Reproduce every line of the material below word for word.

— Word and element pointing entries —
============

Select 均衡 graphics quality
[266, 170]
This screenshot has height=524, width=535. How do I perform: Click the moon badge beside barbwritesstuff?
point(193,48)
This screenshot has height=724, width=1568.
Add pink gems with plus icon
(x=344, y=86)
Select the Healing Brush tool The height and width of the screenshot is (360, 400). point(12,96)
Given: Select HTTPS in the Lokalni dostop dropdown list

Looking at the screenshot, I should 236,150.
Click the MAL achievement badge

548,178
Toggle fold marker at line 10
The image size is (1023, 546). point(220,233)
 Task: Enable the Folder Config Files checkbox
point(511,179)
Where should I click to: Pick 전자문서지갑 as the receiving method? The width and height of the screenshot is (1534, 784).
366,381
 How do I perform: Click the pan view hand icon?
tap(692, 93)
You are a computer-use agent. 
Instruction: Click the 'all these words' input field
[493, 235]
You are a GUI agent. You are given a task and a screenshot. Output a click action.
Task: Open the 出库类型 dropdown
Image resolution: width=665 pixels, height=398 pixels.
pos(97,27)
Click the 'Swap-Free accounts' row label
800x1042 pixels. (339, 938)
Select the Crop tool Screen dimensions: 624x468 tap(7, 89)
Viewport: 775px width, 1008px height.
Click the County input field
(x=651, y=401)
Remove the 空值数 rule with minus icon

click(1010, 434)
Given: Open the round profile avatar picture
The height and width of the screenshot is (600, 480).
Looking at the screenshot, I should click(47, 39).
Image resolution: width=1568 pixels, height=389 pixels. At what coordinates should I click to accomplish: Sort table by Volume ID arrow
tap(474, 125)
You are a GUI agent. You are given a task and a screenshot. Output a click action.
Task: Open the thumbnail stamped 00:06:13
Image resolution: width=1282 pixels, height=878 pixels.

============

— EXPECTED ANSWER —
Select 均衡 graphics quality
[266, 170]
This screenshot has height=524, width=535. How do I perform: Click the moon badge beside barbwritesstuff?
point(193,48)
This screenshot has height=724, width=1568.
Add pink gems with plus icon
(x=344, y=86)
Select the Healing Brush tool The height and width of the screenshot is (360, 400). point(12,96)
Given: Select HTTPS in the Lokalni dostop dropdown list

Looking at the screenshot, I should 236,150.
Click the MAL achievement badge

548,178
Toggle fold marker at line 10
The image size is (1023, 546). point(220,233)
 Task: Enable the Folder Config Files checkbox
point(511,179)
Where should I click to: Pick 전자문서지갑 as the receiving method? The width and height of the screenshot is (1534, 784).
366,381
 How do I perform: Click the pan view hand icon?
tap(692, 93)
You are a computer-use agent. 
Instruction: Click the 'all these words' input field
[493, 235]
You are a GUI agent. You are given a task and a screenshot. Output a click action.
Task: Open the 出库类型 dropdown
Image resolution: width=665 pixels, height=398 pixels.
pos(97,27)
Click the 'Swap-Free accounts' row label
800x1042 pixels. (339, 938)
Select the Crop tool Screen dimensions: 624x468 tap(7, 89)
Viewport: 775px width, 1008px height.
Click the County input field
(x=651, y=401)
Remove the 空值数 rule with minus icon

click(1010, 434)
Given: Open the round profile avatar picture
The height and width of the screenshot is (600, 480).
Looking at the screenshot, I should click(47, 39).
Image resolution: width=1568 pixels, height=389 pixels. At what coordinates should I click to accomplish: Sort table by Volume ID arrow
tap(474, 125)
You are a GUI agent. You are given a task and a screenshot. Output a click action.
Task: Open the thumbnail stamped 00:06:13
Image resolution: width=1282 pixels, height=878 pixels.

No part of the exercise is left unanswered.